The day after arriving back, I drove up to Scotland and Fort William for the first round of the Scottish Enduro Series. It probably wasn’t my most sensible idea to enter an event so soon after Chile, and as the rain lashed down and the wind howled outside the hostel on Saturday morning, the warm, dry, dusty days of Chile were feeling very far away. 

Classic Scottish winter weather!
It was actually a really fun weekend despite the conditions, riding with a great crew, and having a blast on some trails made definitely more challenging by the weather! I think the fatigue of a 24 hour return journey from Chile and a 6 hour drive to the race was maybe a bit too much to expect to be feeling on top form, and I didn’t feel like I was fully switched onto “race mode” all weekend.

Sheltering from the torrential rain before the start!
I found it hard making the switch to riding in slippery muddy conditions instead of the dry, loose trails of Chile, and having got used to 30 minute stages, everything felt a bit too short…..I was just getting warmed up when the stages ended!! I rode 2 of the stages fairly well, but the other two were a bit of a frustratingly poor effort….one of them I ran more than rode as I couldn’t stay on my bike and pedal through the deep boggy ruts of mud!
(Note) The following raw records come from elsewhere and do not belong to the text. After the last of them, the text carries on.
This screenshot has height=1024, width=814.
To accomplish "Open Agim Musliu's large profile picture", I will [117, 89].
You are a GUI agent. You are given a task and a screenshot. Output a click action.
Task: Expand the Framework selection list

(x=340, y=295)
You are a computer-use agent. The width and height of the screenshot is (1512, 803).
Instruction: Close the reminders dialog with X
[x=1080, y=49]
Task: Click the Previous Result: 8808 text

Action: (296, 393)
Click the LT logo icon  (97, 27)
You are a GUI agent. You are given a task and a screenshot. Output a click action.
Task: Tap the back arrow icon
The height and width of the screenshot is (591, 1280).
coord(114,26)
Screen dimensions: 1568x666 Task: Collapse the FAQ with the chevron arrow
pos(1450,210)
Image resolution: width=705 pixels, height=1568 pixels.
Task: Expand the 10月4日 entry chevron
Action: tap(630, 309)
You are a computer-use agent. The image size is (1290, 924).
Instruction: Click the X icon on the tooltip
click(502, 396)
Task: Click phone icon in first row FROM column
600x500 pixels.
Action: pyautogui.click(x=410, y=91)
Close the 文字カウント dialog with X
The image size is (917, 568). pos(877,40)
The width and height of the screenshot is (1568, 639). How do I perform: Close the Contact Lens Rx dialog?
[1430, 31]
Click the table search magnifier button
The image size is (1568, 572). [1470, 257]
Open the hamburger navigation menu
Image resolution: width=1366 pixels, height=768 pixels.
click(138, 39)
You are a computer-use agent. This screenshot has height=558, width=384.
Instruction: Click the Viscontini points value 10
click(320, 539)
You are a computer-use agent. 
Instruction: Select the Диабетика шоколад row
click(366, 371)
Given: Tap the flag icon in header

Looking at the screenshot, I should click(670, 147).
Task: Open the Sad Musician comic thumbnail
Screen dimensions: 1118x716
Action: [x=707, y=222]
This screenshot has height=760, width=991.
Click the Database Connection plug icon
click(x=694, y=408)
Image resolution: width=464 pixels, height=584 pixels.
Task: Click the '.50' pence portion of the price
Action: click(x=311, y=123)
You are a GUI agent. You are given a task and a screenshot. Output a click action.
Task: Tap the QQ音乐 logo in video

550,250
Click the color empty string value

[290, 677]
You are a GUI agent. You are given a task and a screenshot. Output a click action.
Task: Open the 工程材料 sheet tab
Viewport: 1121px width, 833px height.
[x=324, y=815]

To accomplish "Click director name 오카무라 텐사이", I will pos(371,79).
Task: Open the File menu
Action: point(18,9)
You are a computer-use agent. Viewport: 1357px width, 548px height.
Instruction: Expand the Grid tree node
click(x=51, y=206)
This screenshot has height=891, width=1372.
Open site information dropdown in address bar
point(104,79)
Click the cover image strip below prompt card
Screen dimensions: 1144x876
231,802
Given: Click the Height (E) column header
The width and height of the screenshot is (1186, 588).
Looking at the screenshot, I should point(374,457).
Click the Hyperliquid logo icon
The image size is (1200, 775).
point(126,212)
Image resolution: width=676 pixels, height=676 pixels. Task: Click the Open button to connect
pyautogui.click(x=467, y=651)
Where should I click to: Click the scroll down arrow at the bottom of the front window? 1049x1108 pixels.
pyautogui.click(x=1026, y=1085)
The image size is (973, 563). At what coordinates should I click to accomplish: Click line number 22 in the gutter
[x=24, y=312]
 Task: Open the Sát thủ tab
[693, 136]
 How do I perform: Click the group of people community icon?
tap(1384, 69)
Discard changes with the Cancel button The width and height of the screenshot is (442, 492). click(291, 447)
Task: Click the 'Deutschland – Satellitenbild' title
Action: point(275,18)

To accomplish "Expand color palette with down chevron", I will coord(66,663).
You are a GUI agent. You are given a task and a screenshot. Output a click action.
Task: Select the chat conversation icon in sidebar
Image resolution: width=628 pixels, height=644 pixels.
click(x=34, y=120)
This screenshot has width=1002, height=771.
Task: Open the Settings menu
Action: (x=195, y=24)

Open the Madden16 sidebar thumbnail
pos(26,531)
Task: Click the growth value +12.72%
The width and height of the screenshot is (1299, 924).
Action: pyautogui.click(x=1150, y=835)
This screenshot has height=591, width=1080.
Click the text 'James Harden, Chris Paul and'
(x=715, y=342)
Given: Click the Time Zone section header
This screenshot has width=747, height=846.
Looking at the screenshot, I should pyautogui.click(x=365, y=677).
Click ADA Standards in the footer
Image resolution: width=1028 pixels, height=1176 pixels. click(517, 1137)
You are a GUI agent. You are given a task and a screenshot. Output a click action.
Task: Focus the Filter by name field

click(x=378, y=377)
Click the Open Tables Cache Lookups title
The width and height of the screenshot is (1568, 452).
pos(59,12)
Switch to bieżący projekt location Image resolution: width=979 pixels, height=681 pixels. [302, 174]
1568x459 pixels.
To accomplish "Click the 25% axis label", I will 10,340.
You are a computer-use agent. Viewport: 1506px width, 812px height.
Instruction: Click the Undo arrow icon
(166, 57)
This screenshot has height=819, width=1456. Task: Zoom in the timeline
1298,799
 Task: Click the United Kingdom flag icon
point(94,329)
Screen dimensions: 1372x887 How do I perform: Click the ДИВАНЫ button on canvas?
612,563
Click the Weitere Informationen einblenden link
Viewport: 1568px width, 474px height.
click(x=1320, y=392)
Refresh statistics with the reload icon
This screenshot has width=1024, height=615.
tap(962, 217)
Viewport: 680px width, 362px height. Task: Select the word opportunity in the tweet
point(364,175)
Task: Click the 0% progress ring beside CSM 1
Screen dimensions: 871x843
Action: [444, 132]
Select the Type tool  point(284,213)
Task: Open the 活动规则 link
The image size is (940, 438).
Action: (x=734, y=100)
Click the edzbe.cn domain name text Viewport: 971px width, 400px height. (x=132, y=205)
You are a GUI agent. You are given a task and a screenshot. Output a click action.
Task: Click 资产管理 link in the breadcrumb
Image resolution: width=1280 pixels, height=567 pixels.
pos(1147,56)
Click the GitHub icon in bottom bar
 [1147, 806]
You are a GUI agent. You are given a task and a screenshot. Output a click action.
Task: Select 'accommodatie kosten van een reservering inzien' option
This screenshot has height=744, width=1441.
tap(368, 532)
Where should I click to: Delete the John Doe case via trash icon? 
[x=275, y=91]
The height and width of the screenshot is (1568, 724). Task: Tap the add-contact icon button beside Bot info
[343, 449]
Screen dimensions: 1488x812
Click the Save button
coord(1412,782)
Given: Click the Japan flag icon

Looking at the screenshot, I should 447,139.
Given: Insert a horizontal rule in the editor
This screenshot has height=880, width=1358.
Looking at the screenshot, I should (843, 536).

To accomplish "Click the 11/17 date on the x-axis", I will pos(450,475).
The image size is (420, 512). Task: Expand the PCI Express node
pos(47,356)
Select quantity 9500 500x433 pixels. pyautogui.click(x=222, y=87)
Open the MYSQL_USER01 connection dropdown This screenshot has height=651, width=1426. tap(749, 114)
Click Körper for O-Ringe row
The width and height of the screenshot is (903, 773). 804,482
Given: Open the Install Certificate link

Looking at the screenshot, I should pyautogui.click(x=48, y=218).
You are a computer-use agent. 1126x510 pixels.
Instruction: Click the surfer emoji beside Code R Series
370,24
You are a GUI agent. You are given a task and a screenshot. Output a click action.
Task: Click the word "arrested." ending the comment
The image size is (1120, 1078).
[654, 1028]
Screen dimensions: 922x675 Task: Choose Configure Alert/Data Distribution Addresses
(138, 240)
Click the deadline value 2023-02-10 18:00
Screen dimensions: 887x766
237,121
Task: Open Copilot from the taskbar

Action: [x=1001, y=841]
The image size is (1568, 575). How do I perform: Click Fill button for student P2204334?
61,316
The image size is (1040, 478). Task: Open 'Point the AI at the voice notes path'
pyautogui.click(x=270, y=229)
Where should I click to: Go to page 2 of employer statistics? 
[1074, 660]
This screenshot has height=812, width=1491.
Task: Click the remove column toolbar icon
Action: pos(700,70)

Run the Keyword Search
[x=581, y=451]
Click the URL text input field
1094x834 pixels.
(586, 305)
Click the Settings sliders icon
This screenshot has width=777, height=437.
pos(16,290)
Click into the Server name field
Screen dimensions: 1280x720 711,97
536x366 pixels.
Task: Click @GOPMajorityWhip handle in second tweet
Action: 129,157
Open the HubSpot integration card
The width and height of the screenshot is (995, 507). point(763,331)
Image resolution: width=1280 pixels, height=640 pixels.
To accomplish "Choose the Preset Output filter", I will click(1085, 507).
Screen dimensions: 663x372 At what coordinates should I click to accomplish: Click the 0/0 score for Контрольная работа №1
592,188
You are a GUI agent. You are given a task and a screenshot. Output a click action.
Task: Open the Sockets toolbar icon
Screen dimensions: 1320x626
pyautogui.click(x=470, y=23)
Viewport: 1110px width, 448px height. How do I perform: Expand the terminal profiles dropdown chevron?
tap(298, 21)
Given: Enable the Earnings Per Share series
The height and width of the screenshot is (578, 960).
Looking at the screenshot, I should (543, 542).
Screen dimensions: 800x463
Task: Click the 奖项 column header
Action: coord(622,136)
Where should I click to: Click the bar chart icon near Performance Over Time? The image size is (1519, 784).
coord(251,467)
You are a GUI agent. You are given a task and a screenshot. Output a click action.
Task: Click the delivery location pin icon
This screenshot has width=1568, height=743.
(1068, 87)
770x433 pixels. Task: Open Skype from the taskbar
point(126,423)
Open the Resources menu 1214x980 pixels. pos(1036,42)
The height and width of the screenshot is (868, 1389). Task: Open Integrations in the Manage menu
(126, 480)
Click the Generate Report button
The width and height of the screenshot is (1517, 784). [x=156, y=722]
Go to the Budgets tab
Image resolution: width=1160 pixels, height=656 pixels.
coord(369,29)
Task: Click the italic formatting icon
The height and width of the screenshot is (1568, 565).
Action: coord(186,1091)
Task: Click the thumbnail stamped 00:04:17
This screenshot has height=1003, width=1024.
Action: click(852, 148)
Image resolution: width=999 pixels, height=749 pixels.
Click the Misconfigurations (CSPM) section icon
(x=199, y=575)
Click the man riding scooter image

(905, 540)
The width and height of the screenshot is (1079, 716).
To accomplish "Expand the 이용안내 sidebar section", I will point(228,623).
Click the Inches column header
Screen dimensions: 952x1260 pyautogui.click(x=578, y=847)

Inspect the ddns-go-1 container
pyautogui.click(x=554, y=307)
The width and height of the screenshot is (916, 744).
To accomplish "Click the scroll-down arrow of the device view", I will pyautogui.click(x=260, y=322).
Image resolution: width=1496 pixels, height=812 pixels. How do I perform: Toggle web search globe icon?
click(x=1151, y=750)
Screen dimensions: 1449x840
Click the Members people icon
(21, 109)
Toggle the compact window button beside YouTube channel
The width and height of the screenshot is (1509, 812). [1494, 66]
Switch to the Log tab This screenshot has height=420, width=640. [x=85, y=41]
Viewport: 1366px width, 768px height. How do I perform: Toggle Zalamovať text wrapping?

So it was a nice surprise to find I’d come 4th despite feeling pretty slow, and encouraging to see I’d not been far off the pace of the top 3 even on a bad day J Next time….! 

Muddy but happy at the finish after a good day out

Toby took the win in the Masters Category, and Sam was 3rd in the Vets, so there was plenty of cheering from our group come prize-giving.

And now it’s time for a few weeks rest before more adventures! My body needs a rest from travelling and rushing about without stopping for the last 2 months, there are bags and boxes of kit to unload everywhere, and piles of washing to do! Better crack on!

A long way from the dusty days of Chile!